··· PROVIDED TEXT ···
If the transportation type specified is ‘pipe’, the energy consumption is calculated based on the results of earlier modelling work [21], which is stored within the model as tabulated data for the variation in energy consumption with compressor discharge pressure and cooling temperature. The pipeline inlet pressure used to calculate the energy consumption is given by the pipeline pressure profile and the cooling temperature is set by assuming a compressor aftercooler temperature is 5 °C above the SST at the pipeline inlet location.
If the transportation type specified is ‘ship’, the energy consumption for transportation is the sum of the energy required for liquefaction of the CO2 at the point of origin of the CO2 stream and the power required to pump the CO2 up to the pipeline inlet pressure at the point of deliver to the pipeline. The energy consumption associated with the liquefaction process is, again, based on earlier related modelling work [22], which is stored within the model as tabulated data for the variation in energy consumption with ambient temperature. The liquefaction pressure in this case is fixed at 15 bara and, therefore, energy consumption is determined using only the sea temperature in the geographic location of the liquefaction process. The energy consumption for pumping liquid CO2 to the required pipeline inlet pressure is calculated based on a set of tabulated performance data for a pump with an adiabatic efficiency of 80% and pure CO2 as the working fluid.
Figure 4 presents a sample of the data used as the basis for the energy consumption for transportation. The complete set of data is also freely available from previously published works [21,22].

2.4. Model Outputs

Based on the input parameters summarized in Table 2, the model generates a set of outputs, which are summarized in Table 4. These outputs can be subsequently used to automatically generate several plots, as summarized in Table 5, by specifying the Plot parameter in Main.

2.5. Model Validation

The aim of the model validation work was to verify the reliability of the pressure and temperature profile calculations carried out by the model. The method chosen was to use the Aspen HYSYS software package, in order to generate a set of reference data against which the pressure and temperature profile predictions made by the model could be compared. The HYSYS software is a process modeling package that is widely used in the gas processing industry that includes a set of built-in modelling capabilities that are suitable for calculating pipeline pressure and temperature profiles, making it well suited to the validation exercise. The approach taken to the assessment of the validation results was to calculate the absolute value of the pressure and temperature error. The limit for an acceptable validation results was set as an average absolute error of less than 1 °C for the temperature profile and 1 bar for the pressure profile. Further details of the method used in the validation work is presented below.
··· DATA EXCERPT ···
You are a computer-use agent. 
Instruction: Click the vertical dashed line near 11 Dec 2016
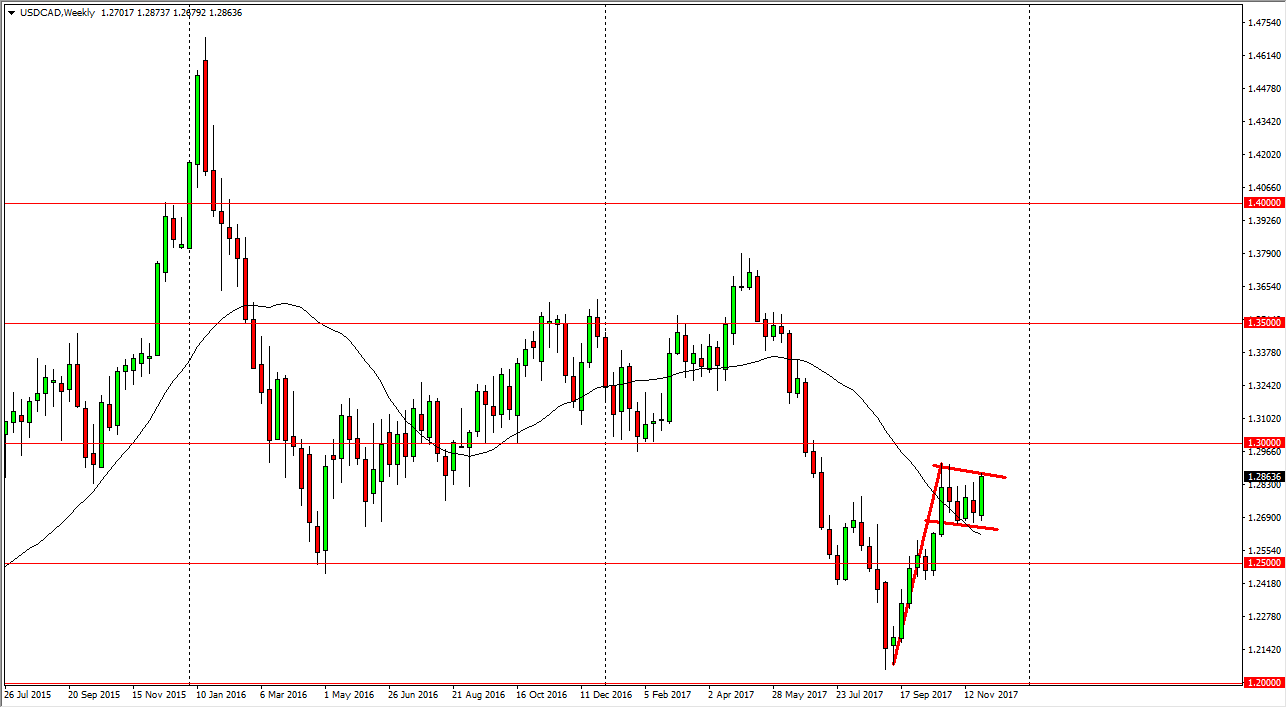tap(606, 350)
···
▶ _WHAT IS EXPECTED_: Name every figure and table that the passage on CO2 transportation energy and model validation refers to.

▶ _EXPECTED ANSWER_: Figure 4, Table 2, Table 4 and Table 5.